Re: PROV-DM derivation concerns arising from my primer review

Hi Simon,

On 23/11/2011 16:33, Simon Miles wrote:
> I think your argument seems to push us to a position where we cannot
> assert anything about derivation at all.

Yes and no...

> If you argue that a "necessarilyDerivedFrom" is not possible to
> assert, I can't see why directlyDerivedFrom (your 'strong form') would
> be possible either. Either we can know it is "materially affected by"
> or we can't. If we can't then the strong form is impossible to assert,
> as all we can say is that two entities were somehow involved in a
> single activity.

directlyDerivedFrom is assertable based on the observation of a process that 
consumes one and generates the other.  (We don't know if the one materially 
affects the value of the other, but that's not what I thought direct derivation 
would be saying.)

> The weak form is not really about derivation at all, it's just a
> transitive closure on a directed graph that happens to contain only
> links pointing from future to past.
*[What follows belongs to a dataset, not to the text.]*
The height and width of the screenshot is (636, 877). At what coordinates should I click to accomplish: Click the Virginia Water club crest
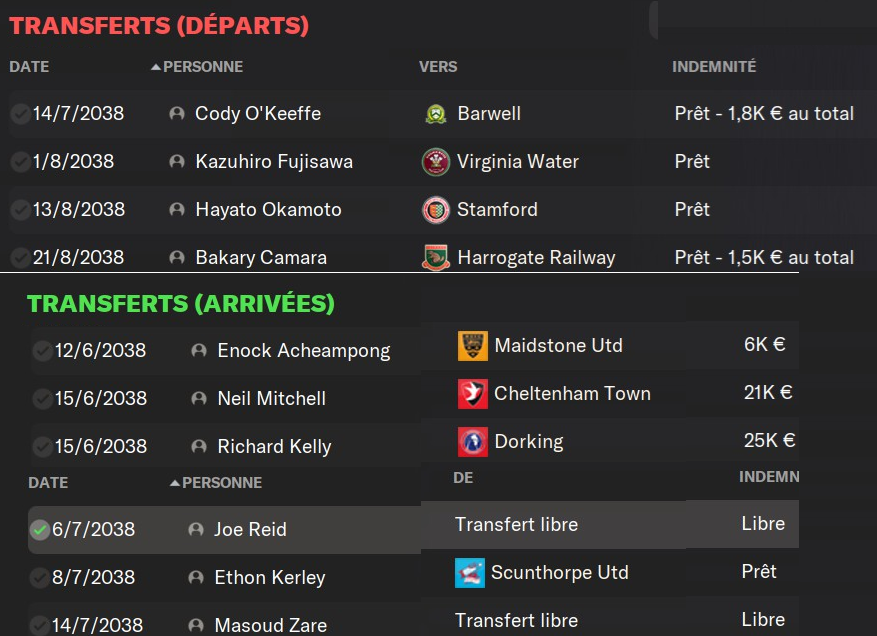(435, 162)
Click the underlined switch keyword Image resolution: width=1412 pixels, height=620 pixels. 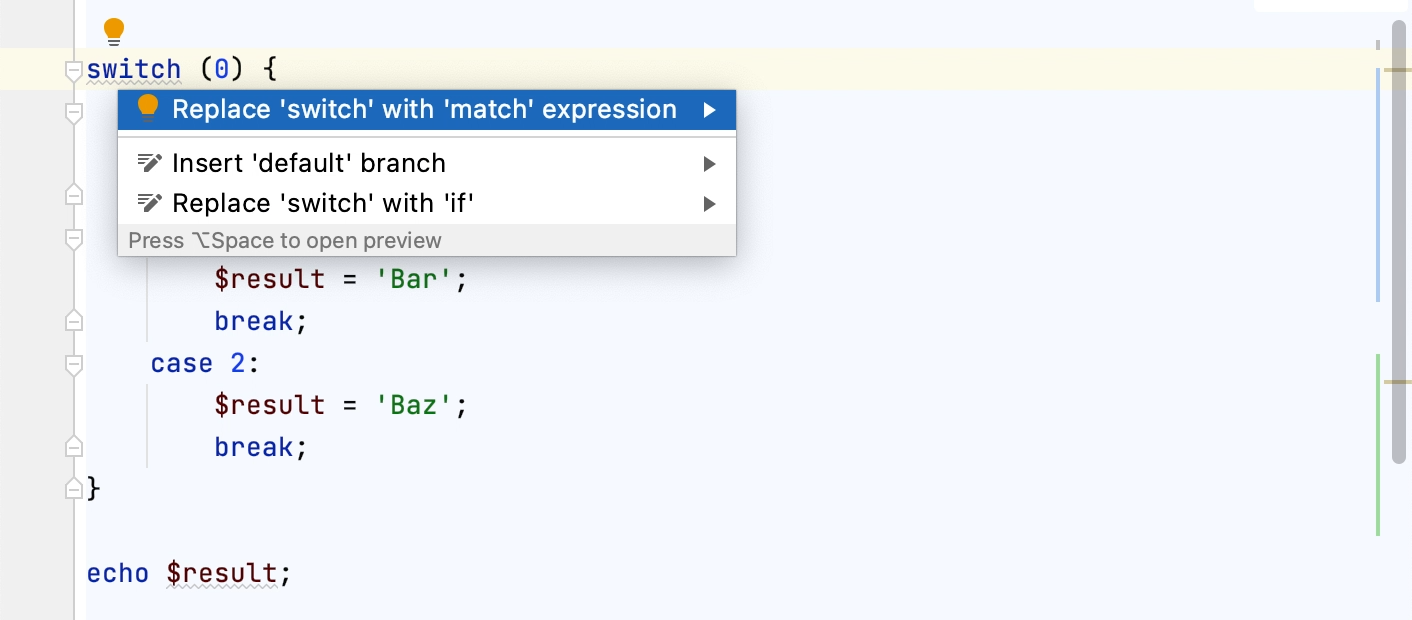pos(134,69)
So I find it unconformable to
> specialise it for expressing derivation.   If the relation I wanted to
> express was "containsQuotationFrom", which seems to be a derivation
> relation to me, then this is not transitive.

I agree, but I'm not seeing the problem here.

> Aren't we left being able to express nothing, just do a transitive closure?

I think it's the nature of the beast that there is little that can be inferred 
from a very generic framework.

So while I agree with your comment about the formal nature of a weak derivation 
relationship, I see its value is in the intent that is signals (informally), and 
also that it's a base from which more meaningful derivations can be, er, derived 
- though specialization.  And each meaningful derivation property (e.g. 
quotation) may have different formal properties.

Another example: GPL licensed code.  If C includes portions of B and B includes 
portions of A and A was GPL licensed, the the GPL licence requirements apply to 
C, even if C does not contain any actual code from A (assuming B was released by 
its developer at any point).  This example is transitive, due to the particular 
nature of the GPL licence.

The point I'm trying to make is that I don't think there much we can do in the 
way of expressing interesting conclusions until we start to consider the 
specific domain-dependent nature of the derivation being considered.

My understanding is that PROV is intended to be a domain-neutral framework for 
assembling provenance traces, the interesting aspects of which may be quite 
domain-specific.  As such, I don't expect PROV alone to express very much, but 
to be used in conjunction with other more semantically rich concepts to capture 
complex and important relationships between things.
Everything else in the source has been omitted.